§ **What you will do**
Reproduce each entry below in full, exactly as it was given.

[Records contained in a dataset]
___
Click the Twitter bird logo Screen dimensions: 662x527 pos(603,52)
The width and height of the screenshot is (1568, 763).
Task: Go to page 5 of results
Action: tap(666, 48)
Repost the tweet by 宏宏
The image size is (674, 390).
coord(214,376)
___
§ **Exercise result**
Click the Twitter bird logo Screen dimensions: 662x527 pos(603,52)
The width and height of the screenshot is (1568, 763).
Task: Go to page 5 of results
Action: tap(666, 48)
Repost the tweet by 宏宏
The image size is (674, 390).
coord(214,376)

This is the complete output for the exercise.